> _Task to complete_
Output exactly the lines between the one holding "Instruction: Collapse the Done column" and the last line of the data below, both of those lines included.

Stored entries:
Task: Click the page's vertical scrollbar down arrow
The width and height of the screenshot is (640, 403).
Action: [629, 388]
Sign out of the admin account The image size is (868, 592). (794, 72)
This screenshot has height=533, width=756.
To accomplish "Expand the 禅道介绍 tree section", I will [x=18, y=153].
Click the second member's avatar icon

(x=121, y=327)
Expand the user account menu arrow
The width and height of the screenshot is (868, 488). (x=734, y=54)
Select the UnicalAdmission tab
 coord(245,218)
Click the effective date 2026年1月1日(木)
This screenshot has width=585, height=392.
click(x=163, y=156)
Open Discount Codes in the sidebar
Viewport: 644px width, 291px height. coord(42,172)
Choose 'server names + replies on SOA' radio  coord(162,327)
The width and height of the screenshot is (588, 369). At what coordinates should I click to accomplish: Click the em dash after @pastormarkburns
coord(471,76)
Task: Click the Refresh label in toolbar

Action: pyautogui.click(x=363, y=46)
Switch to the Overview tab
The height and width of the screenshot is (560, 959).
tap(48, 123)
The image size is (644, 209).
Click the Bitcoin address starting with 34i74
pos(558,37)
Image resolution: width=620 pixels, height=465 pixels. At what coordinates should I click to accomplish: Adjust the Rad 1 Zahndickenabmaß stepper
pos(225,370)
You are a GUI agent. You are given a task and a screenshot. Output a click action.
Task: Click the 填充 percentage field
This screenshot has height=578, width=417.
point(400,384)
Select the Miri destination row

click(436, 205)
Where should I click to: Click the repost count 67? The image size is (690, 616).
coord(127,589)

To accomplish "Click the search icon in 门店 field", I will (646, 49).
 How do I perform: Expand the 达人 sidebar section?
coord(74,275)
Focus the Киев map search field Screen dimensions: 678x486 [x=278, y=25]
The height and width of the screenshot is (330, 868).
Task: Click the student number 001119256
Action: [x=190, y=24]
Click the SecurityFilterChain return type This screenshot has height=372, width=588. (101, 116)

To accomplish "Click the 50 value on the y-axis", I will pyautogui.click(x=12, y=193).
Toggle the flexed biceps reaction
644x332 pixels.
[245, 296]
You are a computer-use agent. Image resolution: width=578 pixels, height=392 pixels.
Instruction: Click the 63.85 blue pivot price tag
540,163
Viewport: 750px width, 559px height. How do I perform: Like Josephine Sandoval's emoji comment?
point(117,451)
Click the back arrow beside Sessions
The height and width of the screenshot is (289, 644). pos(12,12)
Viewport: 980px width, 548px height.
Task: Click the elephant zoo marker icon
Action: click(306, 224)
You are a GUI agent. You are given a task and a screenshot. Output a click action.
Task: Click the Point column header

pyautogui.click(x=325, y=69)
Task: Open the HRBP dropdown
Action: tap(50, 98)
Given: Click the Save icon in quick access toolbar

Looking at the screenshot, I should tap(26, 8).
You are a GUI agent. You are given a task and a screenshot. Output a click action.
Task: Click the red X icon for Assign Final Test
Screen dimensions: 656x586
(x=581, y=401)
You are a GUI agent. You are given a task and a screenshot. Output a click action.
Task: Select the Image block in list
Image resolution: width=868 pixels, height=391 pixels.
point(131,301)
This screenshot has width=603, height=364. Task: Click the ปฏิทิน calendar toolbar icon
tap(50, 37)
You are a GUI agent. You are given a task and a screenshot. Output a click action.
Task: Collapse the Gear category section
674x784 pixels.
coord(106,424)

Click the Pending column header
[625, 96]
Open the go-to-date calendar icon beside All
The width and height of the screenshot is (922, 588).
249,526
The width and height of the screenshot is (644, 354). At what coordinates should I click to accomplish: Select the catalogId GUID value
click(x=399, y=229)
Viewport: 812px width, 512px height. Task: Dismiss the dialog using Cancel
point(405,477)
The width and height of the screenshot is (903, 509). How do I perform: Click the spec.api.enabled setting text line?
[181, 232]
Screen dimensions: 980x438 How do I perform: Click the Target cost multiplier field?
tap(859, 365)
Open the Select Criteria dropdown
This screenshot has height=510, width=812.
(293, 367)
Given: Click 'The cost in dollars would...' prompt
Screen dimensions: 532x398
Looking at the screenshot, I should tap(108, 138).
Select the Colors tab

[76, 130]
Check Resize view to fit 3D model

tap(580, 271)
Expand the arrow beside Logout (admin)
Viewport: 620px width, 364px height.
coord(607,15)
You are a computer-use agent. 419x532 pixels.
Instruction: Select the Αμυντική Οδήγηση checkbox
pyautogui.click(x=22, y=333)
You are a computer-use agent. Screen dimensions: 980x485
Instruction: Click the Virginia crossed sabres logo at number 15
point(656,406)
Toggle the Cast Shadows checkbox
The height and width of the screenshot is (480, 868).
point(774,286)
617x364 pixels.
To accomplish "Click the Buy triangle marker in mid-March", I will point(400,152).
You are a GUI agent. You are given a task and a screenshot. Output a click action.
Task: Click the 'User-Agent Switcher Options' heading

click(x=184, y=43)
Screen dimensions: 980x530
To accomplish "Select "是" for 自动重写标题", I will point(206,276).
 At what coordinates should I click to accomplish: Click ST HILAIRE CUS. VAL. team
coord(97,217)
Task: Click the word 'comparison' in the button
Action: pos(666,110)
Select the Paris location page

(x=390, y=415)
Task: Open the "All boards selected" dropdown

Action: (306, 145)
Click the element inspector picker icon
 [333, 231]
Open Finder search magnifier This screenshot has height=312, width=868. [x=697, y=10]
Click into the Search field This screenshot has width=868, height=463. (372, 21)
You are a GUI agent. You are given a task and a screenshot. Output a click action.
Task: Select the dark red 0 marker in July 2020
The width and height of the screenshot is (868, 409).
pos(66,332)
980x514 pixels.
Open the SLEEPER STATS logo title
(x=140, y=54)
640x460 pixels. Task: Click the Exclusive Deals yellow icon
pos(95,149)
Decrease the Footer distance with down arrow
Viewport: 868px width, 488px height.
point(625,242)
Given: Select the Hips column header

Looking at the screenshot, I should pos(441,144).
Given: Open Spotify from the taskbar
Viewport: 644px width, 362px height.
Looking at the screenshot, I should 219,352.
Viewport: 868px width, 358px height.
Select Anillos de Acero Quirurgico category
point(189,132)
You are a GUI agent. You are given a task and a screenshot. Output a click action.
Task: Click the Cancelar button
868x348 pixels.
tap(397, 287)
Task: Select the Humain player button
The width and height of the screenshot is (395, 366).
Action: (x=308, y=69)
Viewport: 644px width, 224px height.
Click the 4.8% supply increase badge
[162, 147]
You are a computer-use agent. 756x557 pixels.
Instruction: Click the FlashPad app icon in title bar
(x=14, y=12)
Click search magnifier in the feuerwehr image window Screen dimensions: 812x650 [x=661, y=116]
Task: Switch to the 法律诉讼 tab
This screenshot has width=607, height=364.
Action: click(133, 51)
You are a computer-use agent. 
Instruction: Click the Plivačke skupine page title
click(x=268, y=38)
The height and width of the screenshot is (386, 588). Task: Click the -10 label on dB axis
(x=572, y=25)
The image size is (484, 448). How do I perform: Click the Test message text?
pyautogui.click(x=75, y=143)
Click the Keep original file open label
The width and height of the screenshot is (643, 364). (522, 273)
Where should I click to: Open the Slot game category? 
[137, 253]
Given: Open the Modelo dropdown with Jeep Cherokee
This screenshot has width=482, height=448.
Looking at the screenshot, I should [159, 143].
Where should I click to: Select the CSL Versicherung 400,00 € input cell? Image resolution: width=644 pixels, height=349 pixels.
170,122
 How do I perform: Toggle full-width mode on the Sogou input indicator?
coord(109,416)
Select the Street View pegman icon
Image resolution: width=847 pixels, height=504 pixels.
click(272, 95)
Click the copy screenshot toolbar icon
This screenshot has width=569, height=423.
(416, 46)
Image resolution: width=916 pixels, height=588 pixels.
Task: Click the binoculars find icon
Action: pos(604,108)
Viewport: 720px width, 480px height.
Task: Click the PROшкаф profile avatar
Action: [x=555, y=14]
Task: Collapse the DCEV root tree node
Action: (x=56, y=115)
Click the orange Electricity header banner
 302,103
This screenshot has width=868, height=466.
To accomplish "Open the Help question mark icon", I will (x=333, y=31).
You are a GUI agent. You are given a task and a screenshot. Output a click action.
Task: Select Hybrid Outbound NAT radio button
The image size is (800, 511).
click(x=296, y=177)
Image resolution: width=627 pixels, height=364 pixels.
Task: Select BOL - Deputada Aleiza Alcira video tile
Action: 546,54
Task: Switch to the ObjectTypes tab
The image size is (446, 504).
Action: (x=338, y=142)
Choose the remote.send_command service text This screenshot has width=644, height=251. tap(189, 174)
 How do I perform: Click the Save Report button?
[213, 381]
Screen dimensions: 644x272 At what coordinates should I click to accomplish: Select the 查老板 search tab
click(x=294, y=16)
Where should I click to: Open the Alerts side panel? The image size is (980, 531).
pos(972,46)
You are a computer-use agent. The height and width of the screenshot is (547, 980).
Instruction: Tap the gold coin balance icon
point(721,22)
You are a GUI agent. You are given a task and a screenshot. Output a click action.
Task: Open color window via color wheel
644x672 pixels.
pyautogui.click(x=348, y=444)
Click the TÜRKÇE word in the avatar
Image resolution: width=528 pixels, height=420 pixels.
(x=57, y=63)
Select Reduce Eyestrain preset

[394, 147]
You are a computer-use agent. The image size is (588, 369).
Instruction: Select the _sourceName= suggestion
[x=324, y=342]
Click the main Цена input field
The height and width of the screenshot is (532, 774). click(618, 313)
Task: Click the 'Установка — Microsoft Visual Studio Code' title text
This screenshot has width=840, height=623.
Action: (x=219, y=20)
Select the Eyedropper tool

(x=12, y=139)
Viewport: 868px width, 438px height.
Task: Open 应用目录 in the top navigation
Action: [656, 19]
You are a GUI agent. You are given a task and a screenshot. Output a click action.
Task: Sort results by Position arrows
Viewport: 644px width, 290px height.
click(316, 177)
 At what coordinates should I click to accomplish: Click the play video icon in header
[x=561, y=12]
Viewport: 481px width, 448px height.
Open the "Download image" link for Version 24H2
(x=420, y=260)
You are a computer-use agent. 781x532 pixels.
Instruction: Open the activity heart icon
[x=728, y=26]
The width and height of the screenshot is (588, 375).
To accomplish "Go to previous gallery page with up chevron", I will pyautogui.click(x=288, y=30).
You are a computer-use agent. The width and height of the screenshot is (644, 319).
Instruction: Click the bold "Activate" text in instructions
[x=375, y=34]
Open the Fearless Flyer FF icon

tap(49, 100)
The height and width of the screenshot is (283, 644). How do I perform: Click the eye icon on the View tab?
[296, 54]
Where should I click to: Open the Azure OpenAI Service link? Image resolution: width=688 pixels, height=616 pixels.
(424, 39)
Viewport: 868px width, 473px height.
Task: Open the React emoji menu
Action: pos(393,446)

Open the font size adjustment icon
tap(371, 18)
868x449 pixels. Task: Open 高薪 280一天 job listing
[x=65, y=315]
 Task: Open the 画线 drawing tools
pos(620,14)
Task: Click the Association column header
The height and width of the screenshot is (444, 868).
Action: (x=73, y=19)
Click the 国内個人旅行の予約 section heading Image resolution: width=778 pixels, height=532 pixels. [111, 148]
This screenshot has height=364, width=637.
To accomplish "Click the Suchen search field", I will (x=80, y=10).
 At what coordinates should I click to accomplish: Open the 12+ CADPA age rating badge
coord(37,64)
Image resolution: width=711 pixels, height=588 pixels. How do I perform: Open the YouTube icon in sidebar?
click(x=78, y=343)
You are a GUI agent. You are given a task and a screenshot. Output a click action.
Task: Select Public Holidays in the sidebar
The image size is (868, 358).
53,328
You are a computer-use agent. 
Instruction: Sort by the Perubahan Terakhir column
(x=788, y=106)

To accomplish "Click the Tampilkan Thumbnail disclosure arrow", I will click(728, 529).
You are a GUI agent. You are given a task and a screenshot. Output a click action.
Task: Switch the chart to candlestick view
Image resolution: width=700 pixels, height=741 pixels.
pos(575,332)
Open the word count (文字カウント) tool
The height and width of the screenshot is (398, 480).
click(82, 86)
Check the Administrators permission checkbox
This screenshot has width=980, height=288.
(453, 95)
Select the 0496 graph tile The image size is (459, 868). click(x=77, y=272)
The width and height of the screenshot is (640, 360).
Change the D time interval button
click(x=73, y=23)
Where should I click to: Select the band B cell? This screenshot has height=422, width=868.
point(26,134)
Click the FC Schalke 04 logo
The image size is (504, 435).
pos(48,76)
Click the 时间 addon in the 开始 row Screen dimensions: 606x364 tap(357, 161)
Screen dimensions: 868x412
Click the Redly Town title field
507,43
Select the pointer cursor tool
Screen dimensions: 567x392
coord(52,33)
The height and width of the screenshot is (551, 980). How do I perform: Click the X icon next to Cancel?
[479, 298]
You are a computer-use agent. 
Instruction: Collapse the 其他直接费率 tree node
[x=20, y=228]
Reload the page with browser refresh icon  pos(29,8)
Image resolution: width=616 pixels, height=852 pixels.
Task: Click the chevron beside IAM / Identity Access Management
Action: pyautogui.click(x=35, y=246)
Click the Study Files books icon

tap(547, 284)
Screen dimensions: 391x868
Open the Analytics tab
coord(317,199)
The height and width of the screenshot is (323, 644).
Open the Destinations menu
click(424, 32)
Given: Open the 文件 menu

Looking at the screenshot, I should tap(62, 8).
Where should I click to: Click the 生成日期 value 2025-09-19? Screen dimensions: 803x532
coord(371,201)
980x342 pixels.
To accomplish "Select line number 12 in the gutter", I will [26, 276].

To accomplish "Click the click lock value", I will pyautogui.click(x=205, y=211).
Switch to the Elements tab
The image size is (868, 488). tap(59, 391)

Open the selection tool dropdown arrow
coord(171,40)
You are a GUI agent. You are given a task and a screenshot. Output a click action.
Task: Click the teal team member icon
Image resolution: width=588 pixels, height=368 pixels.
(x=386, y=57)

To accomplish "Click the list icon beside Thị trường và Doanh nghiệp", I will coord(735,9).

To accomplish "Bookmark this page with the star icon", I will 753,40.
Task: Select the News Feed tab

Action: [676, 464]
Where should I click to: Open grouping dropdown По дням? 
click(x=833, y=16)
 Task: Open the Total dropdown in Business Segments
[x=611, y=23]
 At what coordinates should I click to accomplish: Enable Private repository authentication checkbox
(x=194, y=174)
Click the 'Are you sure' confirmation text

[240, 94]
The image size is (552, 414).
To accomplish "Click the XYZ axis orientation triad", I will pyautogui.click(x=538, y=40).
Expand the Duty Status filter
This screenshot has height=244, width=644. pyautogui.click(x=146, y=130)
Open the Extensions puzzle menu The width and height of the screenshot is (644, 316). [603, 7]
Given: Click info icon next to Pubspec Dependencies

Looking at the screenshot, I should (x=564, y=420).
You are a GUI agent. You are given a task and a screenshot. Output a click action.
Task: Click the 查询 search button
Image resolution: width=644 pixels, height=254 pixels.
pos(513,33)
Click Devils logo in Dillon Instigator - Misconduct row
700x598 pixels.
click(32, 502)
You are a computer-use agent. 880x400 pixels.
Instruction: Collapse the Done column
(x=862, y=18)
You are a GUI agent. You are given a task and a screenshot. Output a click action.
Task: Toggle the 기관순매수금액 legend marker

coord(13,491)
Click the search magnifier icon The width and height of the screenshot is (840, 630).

> _Worked solution_
Instruction: Collapse the Done column
(x=862, y=18)
You are a GUI agent. You are given a task and a screenshot. Output a click action.
Task: Toggle the 기관순매수금액 legend marker

coord(13,491)
Click the search magnifier icon The width and height of the screenshot is (840, 630).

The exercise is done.